If you scroll through my profile on Storygraph or Letterboxd or any of the other apps I have solely to Log and Review things, you may notice a severe lack of 5 star ratings. It's not that I dislike most of the movies and books I consume; I actually love most of them. But my nature is to overanalyze, and I find it difficult to rate things based on how they made me feel overall, instead honing in on minor flaws and docking points. I think it makes me uncomfortable to assign perfection to anything, because there's always something to find issue with.

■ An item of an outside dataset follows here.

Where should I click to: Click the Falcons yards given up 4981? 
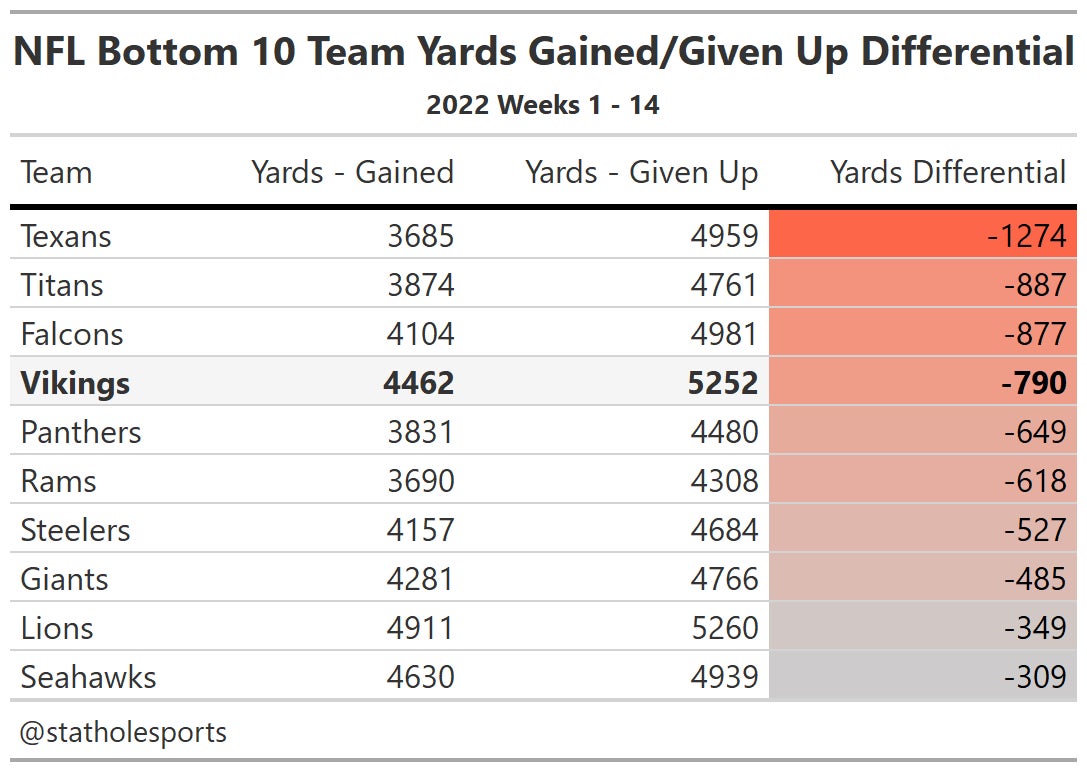(x=724, y=334)
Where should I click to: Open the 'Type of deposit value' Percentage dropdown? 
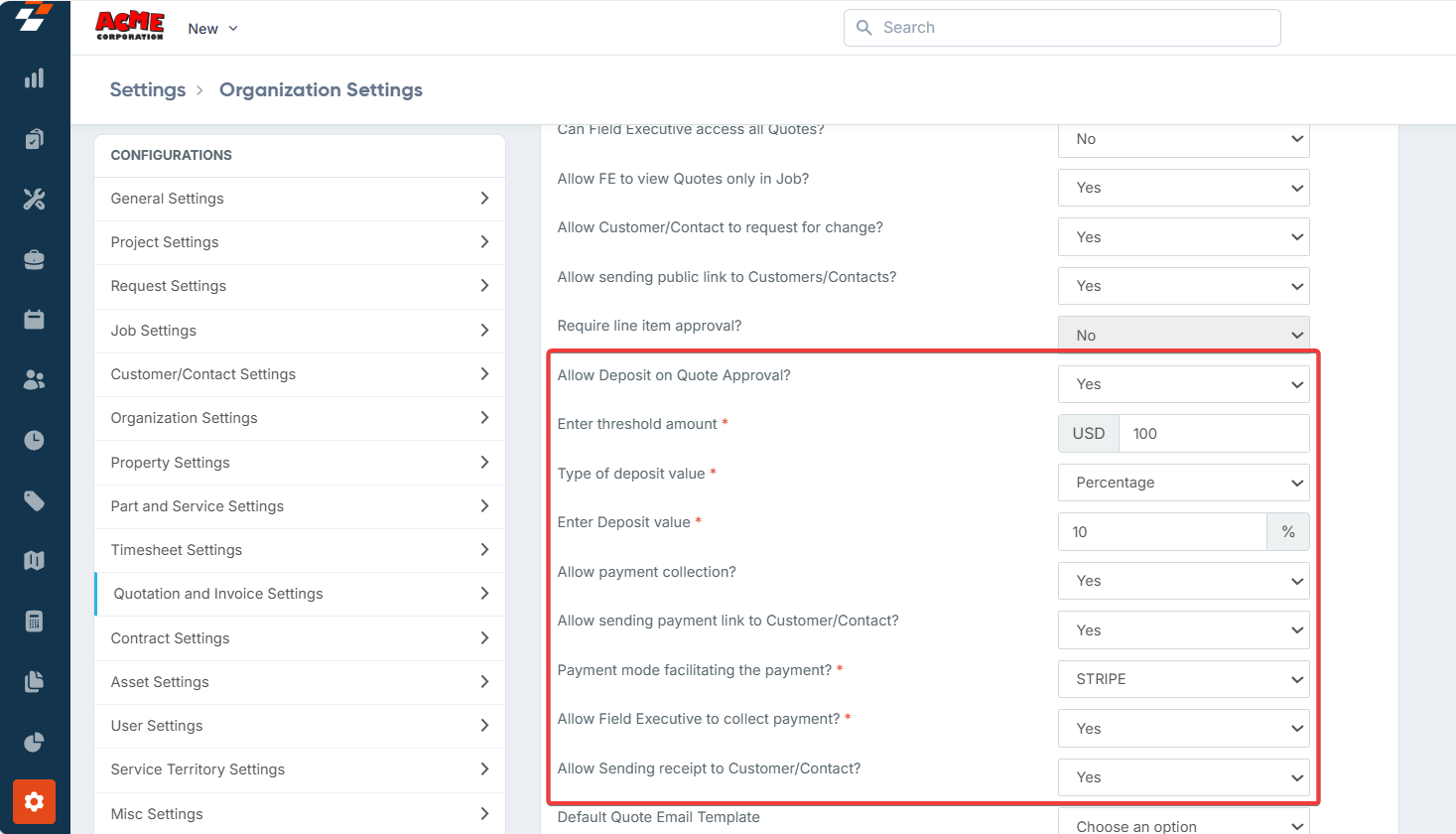[1183, 483]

This book has its flaws. Not all of the essays are created equal, and a few felt very redundant. But he wrote much of this during a time of uncertainty and change for so many people, and I'm still feeling uncertain now, and there were some essays that felt like they were directed at me (Academic Decathlon, Sunsets, Harvey, Auld Lang Syne, Googling Strangers, The World's Largest Ball of Paint, Sycamore Trees, and "New Partner" were among my top ten). Green talks about the world with such honesty and hope without it feeling like false positivity. I learned so much about Piggly Wiggly and Monopoly that I'd never know otherwise (Green clearly put research into this), and more importantly, I am definitely feeling our capacity for wonder.
The last 3 paragraphs of "Sunsets" were possibly my favorite in the book. The final one says this: "And so I try to turn toward that scattered light, belly out, and I tell myself: This doesn't look like a picture. And it doesn't look like a god. It is a sunset, and it is beautiful, and this whole thing you've been doing where nothing gets five stars because nothing is perfect? That's bullshit. So much is perfect. Starting with this. I give sunsets five stars."
I'm going to try and see the perfection around me from now on. I'm going to watch Harvey and Google strangers I'm curious about because I hope they're doing well and listen to music that carries me to places I need to visit without asking me to stay in them. 
I give The Anthropocene Reviewed five stars.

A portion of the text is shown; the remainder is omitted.